Body Awareness, or proprioception, is the sense of self-movement and knowing where one’s body is in space. It is important for motor planning and coordination, and helps in moving through space and navigating around objects or people in the environment.
Children with poor body awareness may:
- Have difficulty learning or imitating new movements
- Have difficulty with gross motor skills
- Be overly clumsy
- Use extreme force (such as with toys, stomps feet, colors with a lot of pressure)
- Prefer to be in smaller rooms as opposed to wide open spaces
- Enjoy and/or give bear hugs
- Not tolerate being in the dark or do not like closing their eyes
Try these activities to improve body awareness!
1. Simon Says: When playing this game have them imitate movements or poses, and/or point to body parts. For example: “Simon Says touch your nose,” or “Simon says jump like a frog.”
2. Twister: This game helps them understand left from right, and identify their feet from their hands (best for ages 6+)
3. Sing and move along to songs such as “Hokey Pokey” or “Head, Shoulders, Knees, and Toes”“
4. Practice building a person out of different materials such as playdough, or practice drawing a person, and then have them identify body parts.
5. Mr. Potato Head: Not only do they have to identify body parts, but you can also work on spatial concepts by describing where they go.

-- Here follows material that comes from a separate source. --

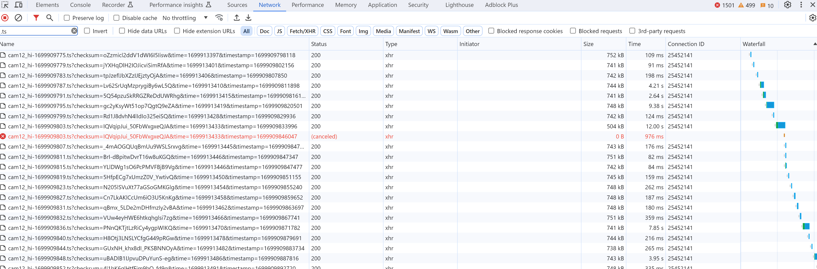This screenshot has height=269, width=817.
Task: Clear the .ts filter text field
Action: tap(74, 31)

For example: “His eyes go above his nose,” or “His hat goes on top of his head.”
6. Imitate animal movements such as “crawl like a bear,” “jump like a frog,” “walk like a crab,” etc.
7. Do cut and paste activities, sticker activities, or puzzles that label body parts.
8. Focus on “heavy work” (activities that provide proprioceptive input). This includes activities such as animal walks (donkey kicks, bear crawls, crab walks), deep squeezes/bear hugs, kneading playdough, and wall push ups. Incorporate activities that involve pushing/pulling/carrying heavier objects such as taking out the trash or pushing/pulling a wagon or cart with toys in it.
9. Do an obstacle course and incorporate spatial concepts when explaining the course. For example: Crawl under the table, jump over the pillow, walk between the cones, hop on your right foot.